Technical information
- Licensing authority: FCC
- Facility ID: 29568
- Class: B
- ERP: 50,000 watts
- HAAT: 131 meters (430 ft)
- Transmitter coordinates: 41°43′44″N 70°10′00″W﻿ / ﻿41.7290°N 70.1667°W

Links
- Public license information: Public file; LMS;
- Webcast: Listen live (via iHeartRadio)
- Website: 106wcod.iheart.com

= WCOD-FM =

WCOD-FM (106.1 MHz) is a hot adult contemporary formatted radio station licensed to Hyannis, Massachusetts. It is owned by iHeartMedia, Inc. WCOD's sister stations include WEII, WCIB, and WXTK. Its transmitter and studio are located separately in Dennis.

==History==

Former logo

One of the oldest FM signals on Cape Cod, WCOD was owned by Boch Broadcasting before moving to Qantum Communications in 2005. In 2009, CHR sister station WRZE became WEII, an all-sports station.
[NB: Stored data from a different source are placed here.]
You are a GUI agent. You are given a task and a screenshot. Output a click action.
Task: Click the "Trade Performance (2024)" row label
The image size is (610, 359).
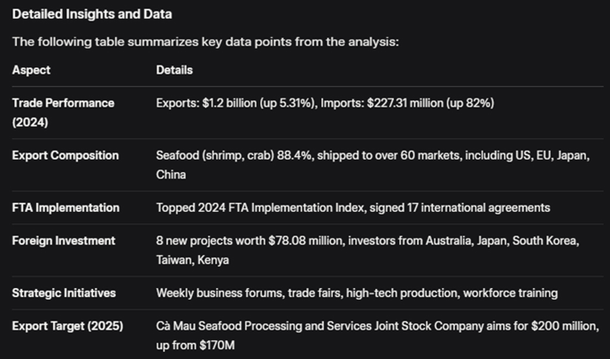[x=63, y=103]
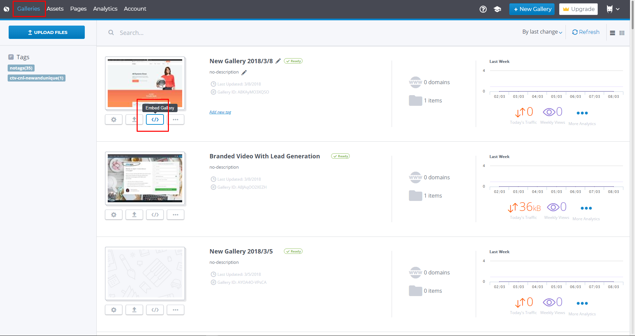Open More Analytics dots for Branded Video

click(586, 208)
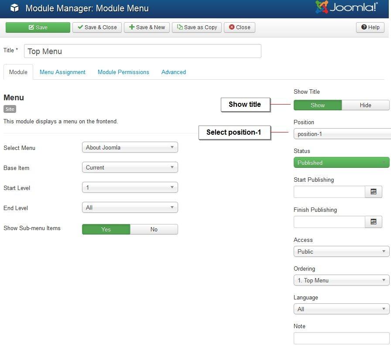Image resolution: width=391 pixels, height=350 pixels.
Task: Open the Advanced tab
Action: pos(173,72)
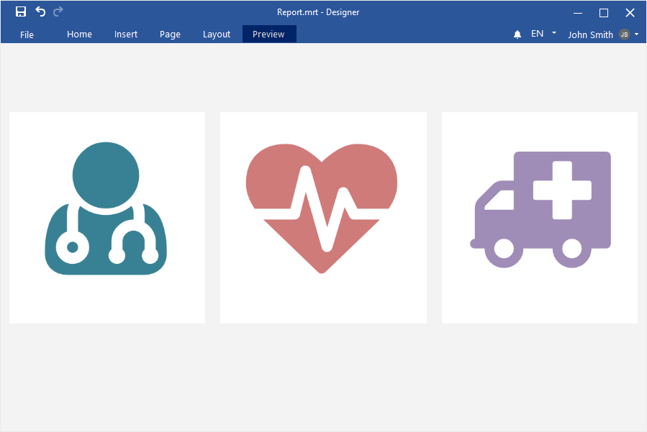Image resolution: width=647 pixels, height=432 pixels.
Task: Minimize the Designer window
Action: pyautogui.click(x=578, y=12)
On May 15, 2014, Qantum Communications announced that it would sell its 29 stations, including WCOD-FM, to Clear Channel Communications (now iHeartMedia), in a transaction connected to Clear Channel's sale of WALK AM-FM in Patchogue, New York to Connoisseur Media via Qantum. The transaction was consummated on September 9, 2014.